Samuel Eto’o, ex calciatore ed attuale presidente della federazione del Camerun, ha parlato a La Repubblica di vari temi legati calcio e do una gara di beneficenza che si terrà a San Siro il 23 maggio in cui ci saranno vari campioni quali Messi, Puyol, Sneijder, Pirlo, Seedorf, Dybala, Totti, Pippo Inzaghi, Shevchenko, Thuram. Tutti insieme appassionatamente per dare un calcio a chi vuole un pallone segregato.

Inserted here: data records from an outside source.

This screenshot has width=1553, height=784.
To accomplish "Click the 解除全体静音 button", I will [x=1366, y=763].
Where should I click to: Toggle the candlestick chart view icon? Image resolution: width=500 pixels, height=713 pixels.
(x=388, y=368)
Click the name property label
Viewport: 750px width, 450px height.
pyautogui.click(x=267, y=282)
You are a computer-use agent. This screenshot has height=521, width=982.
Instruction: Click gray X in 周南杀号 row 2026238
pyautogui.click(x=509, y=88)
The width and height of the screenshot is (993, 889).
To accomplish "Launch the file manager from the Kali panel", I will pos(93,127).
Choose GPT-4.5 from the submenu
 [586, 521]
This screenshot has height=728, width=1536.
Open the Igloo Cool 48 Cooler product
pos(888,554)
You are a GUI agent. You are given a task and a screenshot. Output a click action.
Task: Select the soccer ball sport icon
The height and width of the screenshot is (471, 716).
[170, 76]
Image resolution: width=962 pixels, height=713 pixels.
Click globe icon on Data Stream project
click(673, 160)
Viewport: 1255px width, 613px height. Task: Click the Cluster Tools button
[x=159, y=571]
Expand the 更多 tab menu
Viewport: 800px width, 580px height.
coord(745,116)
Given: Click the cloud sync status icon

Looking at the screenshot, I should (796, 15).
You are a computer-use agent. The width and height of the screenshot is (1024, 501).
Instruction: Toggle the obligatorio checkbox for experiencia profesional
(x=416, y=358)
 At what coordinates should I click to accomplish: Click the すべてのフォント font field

Il ricavato della serata andrà alla fondazione di Eto’o e a Slums Dunk.

Eto'o sul calcio e il razzismo

Eto’o: “L’Italia è il Paese meno razzista d’Europa, ma qualcuno ne sporca l’immagine”- immagine 2

L'intervista ad Eto'o:

Eto’o, lei schiererà gli Eroi dell’Integrazione.

«Si. Non voglio parlare di calcio, ma di quello che il calcio può fare per favorire integrazione e inclusione. È un mezzo straordinario perché vola sugli ostacoli e parla tutte le lingue. Ho giocato in molti Paesi e da due, Spagna e Italia, sono stato accolto benissimo. Bisogna essere capaci di guardare oltre il pallone, perché tutti noi giocatori abbiamo la possibilità di godere del bello e di apprendere l’arte e la cultura di altri Paesi. Il messaggio è che possiamo vivere insieme, dentro e fuori il campo, rispettandoci, anche se ci sono società che si credono più importanti e che tendono subito ad affermare gerarchie».

Accidenti, sembra un predicatore: Eto’o calling.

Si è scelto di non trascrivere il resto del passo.